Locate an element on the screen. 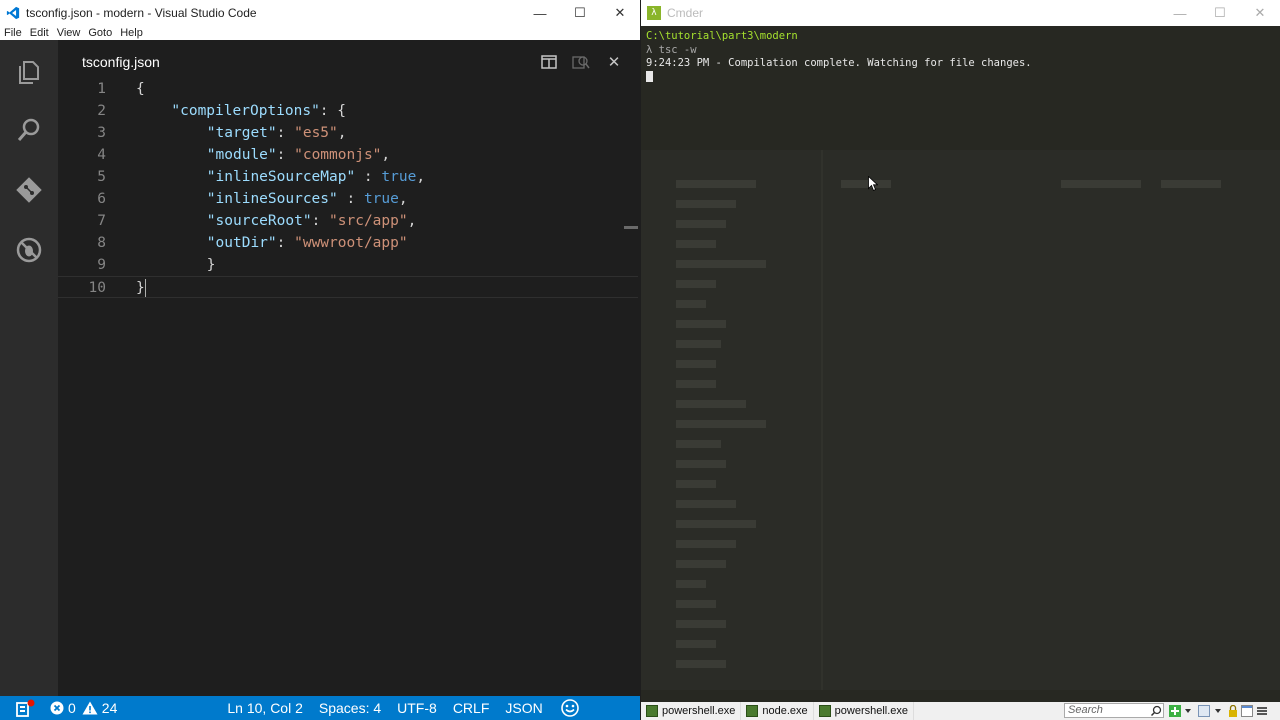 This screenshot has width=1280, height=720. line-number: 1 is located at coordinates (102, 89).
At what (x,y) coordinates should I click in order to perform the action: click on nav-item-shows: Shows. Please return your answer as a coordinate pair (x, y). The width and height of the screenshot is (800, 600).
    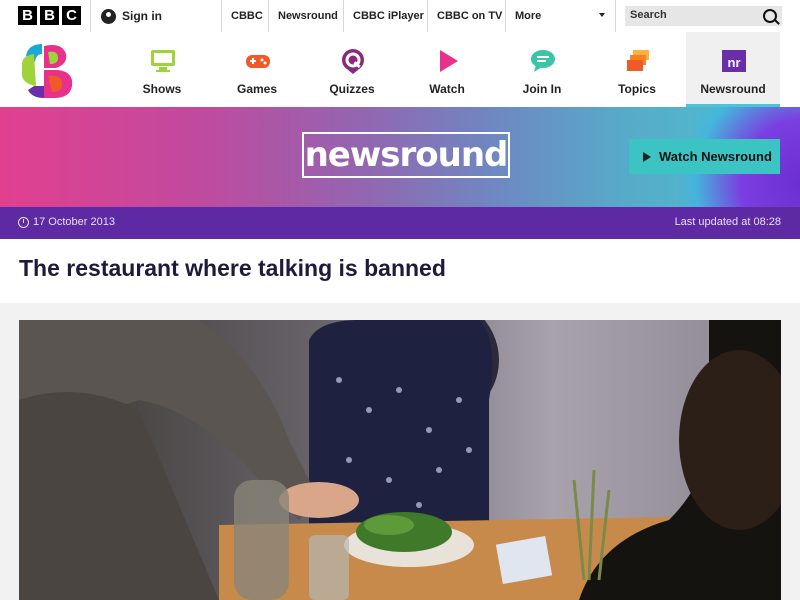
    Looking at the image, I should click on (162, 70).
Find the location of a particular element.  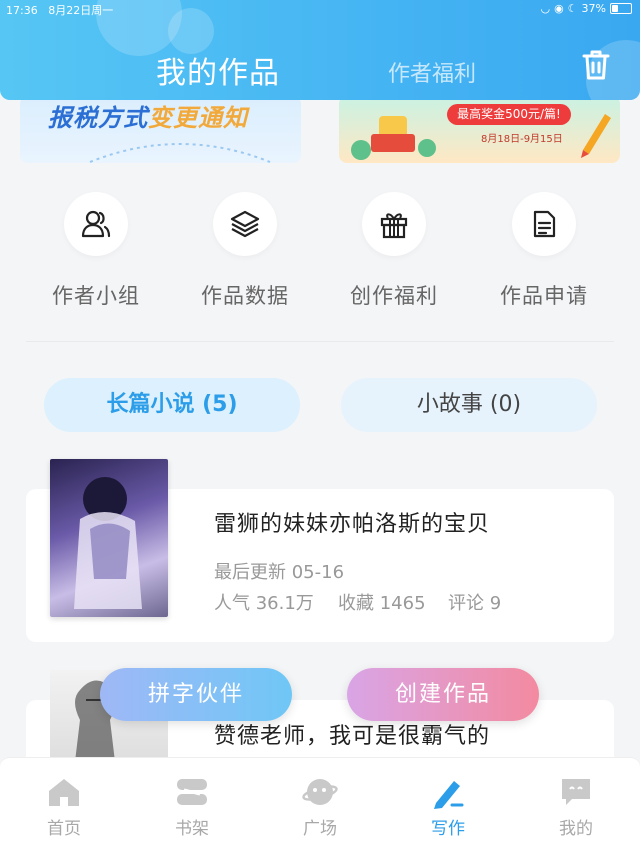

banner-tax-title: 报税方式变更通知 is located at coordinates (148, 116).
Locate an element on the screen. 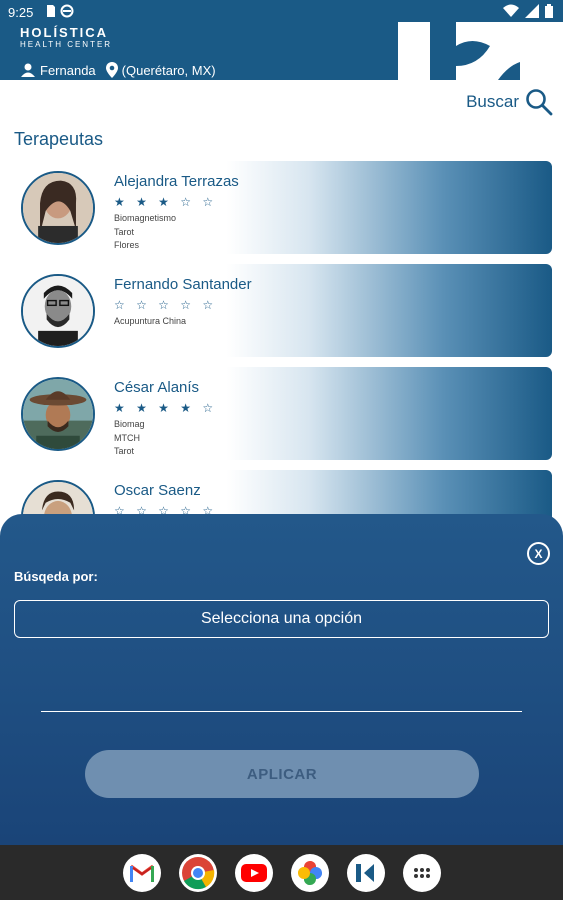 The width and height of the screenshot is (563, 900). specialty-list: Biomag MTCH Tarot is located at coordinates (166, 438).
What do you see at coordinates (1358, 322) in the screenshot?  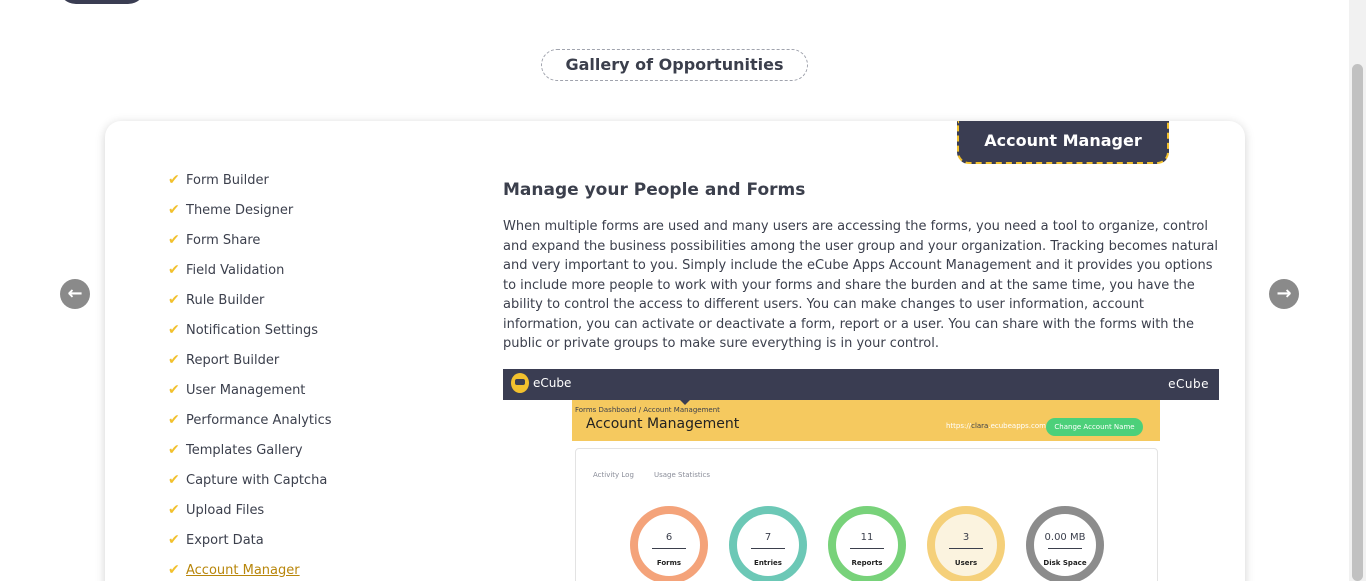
*****
## [YOUR ASSIGNMENT]
Copy out every line of the records above that contains the string "click". Case counts, so include only lines where it appears with the same capitalization.

## [SOLVED PROBLEM]
At what (x,y) coordinates should I click in order to perform the action: click on nav-item-shows: Shows. Please return your answer as a coordinate pair (x, y). The width and height of the screenshot is (800, 600).
    Looking at the image, I should click on (162, 70).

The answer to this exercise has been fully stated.